Lo studio di Facebook sul contagio emotivo ha scatenato molte reazioni, spesso pretestuose, altre volte utili. Fabio Chiusi mi ha chiesto un opinione per La Repubblica che, chiaramente, non ha potuto trascrivere integralmente e che condivido qui.
Al momento solo pochissimi studiano le emozioni espresse in rete (alcune analisi fatte in Blogmeter), mentre il marketing tradizionale studia da sempre le reazioni delle persone a certi stimoli, dal packaging agli spot.
Ci si limita a contare i click, le visite, le azioni svolte, ma le emozioni sono un campo ancora nascente di studio. E in ogni caso è ancora uno studio a posteriori, che, a limite potrà modificare le future attività di marketing.
La ricerca di Facebook ha suscitato clamore perché mette in luce le possibilità manipolatorie degli algoritmi (o meglio delle persone che li scrivono).

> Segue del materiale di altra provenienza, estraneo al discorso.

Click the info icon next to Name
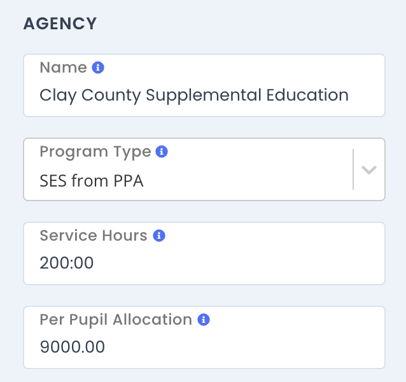Viewport: 406px width, 382px height. pyautogui.click(x=98, y=67)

È bene essere consapevoli che gli algoritmi non possono essere oggettivi, alla base ci sono sempre delle scelte effettuate dall’uomo. Ma è anche vero che tali scelte, seppur non chiare e mutevoli, rispondo a semplici obiettivi di business. Non manipolare i sentimenti delle persone, ma rendere la loro esperienza gradevole al punto da invogliarli ad usare il servizio più frequentemente. Se Facebook privilegia la visualizzazione di foto anziché di status update testuali è perché ha visto che esse stimolano maggiormente l’interazione e il ritorno delle persone.
Dunque eviterei allarmismi, ma al tempo stesso sarebbe ora di chiedere maggior trasparenza possibile sui criteri, quantomeno generali, alla base degli algoritmi che regolano le nostre esperienze digitali.
Davvero interessante e impressionante. Uno spunto di riflessione, che sottolinea il rapporto sempre più controverso tra vita reale e vita virtuale, in alcuni casi forse surreale.